**Task to complete:**
Go through the records below line by line and report how many lines include "Politique", giving the number only.

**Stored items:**
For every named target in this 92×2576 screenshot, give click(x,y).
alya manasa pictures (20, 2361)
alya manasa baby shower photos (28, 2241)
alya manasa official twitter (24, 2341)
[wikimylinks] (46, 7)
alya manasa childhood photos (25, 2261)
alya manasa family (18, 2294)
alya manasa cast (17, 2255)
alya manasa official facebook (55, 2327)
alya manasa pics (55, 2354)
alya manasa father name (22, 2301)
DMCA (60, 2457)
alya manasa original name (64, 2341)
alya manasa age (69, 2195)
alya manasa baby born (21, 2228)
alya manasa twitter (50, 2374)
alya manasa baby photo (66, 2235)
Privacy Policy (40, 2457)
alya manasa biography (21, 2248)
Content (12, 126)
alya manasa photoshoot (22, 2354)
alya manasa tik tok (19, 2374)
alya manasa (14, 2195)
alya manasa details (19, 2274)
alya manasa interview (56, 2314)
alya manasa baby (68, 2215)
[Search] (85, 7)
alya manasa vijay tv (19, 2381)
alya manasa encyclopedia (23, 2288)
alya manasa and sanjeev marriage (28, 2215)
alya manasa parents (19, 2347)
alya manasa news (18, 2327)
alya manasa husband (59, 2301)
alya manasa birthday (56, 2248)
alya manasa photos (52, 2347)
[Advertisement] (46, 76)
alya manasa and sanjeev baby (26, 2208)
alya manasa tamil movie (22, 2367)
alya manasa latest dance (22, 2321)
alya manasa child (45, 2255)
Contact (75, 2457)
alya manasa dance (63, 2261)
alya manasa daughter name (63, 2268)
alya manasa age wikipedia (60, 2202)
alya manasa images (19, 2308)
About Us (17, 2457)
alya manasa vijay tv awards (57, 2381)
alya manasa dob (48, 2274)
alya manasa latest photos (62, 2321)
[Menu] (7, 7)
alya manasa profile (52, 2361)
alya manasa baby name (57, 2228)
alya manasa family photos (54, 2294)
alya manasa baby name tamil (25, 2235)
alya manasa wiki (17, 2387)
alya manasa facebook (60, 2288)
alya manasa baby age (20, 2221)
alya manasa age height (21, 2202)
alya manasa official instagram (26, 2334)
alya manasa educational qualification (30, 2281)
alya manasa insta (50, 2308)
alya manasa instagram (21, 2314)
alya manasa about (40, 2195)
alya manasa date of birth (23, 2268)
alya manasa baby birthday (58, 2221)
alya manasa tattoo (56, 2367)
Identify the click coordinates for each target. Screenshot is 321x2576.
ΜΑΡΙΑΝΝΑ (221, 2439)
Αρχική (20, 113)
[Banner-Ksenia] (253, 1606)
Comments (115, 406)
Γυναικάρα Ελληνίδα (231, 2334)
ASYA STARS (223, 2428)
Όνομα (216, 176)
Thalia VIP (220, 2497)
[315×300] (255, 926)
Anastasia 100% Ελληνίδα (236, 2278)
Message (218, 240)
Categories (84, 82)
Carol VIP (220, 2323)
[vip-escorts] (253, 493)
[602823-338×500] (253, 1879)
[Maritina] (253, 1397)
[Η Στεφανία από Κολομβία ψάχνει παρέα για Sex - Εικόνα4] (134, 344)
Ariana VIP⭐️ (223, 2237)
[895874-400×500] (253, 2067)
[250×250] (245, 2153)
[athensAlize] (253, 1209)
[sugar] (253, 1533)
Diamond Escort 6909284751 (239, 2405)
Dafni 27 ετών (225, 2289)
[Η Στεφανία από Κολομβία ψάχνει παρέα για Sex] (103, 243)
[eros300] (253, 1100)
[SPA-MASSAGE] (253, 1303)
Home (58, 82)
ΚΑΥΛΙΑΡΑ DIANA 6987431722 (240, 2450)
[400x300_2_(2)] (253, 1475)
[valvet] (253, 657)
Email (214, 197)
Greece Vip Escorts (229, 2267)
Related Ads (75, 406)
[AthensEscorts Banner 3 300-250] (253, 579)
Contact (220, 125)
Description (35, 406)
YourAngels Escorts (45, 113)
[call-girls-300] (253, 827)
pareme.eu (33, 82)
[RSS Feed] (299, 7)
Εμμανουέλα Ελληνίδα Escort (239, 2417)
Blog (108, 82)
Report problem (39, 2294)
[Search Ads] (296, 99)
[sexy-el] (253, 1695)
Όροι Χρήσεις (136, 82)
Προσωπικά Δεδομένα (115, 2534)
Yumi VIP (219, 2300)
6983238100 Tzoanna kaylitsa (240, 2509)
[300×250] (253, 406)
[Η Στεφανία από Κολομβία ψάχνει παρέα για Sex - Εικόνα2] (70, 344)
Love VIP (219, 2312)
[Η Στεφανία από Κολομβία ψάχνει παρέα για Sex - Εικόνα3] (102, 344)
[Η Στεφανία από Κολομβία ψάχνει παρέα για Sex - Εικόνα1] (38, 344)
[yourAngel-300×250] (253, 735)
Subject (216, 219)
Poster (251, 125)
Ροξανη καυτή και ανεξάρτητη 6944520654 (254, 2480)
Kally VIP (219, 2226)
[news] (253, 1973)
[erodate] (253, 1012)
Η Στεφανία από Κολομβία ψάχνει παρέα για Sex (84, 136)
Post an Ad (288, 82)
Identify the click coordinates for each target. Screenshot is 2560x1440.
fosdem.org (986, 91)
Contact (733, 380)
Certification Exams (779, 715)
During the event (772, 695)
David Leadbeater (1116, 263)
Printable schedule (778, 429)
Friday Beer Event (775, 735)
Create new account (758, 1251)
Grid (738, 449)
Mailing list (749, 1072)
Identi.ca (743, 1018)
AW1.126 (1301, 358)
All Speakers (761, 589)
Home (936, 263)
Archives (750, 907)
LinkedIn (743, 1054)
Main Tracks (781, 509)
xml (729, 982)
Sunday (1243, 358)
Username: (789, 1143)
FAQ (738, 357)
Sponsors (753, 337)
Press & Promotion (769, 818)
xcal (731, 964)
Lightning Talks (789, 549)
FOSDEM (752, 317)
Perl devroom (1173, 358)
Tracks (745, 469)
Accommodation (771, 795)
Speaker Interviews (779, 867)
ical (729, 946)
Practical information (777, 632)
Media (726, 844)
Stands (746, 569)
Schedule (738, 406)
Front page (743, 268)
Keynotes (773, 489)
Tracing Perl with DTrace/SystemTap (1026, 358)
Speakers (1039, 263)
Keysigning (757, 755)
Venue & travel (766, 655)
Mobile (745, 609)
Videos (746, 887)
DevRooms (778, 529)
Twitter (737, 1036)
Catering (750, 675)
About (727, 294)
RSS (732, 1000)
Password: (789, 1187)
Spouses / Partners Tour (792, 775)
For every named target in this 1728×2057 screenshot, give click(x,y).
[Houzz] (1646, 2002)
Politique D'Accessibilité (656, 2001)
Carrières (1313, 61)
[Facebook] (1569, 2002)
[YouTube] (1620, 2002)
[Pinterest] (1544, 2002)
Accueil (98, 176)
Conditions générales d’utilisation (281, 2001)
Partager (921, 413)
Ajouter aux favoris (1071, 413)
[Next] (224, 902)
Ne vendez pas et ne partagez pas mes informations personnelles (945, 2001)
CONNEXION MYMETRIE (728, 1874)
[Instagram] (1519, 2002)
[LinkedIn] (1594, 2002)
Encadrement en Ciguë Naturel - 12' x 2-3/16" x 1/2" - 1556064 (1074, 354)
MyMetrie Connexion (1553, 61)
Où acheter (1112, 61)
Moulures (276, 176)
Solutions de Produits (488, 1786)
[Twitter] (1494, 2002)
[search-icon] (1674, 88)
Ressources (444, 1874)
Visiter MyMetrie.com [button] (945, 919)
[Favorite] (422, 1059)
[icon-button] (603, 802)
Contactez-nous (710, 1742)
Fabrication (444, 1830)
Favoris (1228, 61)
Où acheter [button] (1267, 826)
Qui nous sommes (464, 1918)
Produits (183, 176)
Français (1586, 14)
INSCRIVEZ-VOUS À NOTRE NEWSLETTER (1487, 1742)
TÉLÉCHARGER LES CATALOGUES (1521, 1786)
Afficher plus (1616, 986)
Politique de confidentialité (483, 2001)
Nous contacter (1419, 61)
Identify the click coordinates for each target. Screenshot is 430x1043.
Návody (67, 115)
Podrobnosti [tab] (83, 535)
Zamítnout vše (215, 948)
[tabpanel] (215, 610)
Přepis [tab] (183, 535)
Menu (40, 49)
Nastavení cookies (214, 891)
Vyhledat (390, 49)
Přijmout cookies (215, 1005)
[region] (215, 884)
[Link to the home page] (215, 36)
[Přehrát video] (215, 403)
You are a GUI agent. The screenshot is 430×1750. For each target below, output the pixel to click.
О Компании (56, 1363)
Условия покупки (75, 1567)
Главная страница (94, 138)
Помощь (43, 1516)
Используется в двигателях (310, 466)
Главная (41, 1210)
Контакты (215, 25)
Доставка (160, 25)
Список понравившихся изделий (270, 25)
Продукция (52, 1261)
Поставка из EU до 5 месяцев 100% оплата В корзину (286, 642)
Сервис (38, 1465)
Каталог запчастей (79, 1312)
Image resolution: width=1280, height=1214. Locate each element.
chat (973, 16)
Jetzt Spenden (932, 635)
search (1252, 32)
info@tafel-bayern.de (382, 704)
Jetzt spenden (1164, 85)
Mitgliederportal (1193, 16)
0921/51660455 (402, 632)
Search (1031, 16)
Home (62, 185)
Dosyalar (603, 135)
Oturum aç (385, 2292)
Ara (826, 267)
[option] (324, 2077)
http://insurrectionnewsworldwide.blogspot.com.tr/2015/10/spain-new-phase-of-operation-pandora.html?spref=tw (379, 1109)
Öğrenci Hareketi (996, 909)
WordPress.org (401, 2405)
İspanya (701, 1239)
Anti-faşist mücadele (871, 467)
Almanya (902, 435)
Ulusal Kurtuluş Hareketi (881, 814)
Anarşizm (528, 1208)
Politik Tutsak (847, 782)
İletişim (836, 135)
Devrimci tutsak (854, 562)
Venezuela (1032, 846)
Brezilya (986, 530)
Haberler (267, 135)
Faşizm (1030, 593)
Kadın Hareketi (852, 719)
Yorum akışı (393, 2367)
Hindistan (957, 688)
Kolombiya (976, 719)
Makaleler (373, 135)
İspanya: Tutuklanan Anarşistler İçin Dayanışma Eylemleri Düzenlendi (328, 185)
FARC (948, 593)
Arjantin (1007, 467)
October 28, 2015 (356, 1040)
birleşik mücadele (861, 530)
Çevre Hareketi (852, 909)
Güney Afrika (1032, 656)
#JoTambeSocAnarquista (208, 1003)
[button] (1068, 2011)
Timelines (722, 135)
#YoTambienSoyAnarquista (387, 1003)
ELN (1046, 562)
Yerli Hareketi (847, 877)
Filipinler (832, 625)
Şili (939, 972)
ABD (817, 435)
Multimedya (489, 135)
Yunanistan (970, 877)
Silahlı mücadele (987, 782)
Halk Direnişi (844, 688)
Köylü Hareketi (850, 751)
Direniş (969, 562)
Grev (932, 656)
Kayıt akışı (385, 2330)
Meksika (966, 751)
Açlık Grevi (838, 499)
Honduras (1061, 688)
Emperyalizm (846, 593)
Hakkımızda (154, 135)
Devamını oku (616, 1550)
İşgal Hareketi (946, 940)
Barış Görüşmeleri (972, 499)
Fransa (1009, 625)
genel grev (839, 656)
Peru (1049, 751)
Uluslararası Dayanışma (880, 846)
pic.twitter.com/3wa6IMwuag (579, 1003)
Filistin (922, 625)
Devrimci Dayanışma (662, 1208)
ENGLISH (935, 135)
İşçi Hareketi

**Finished task:**
2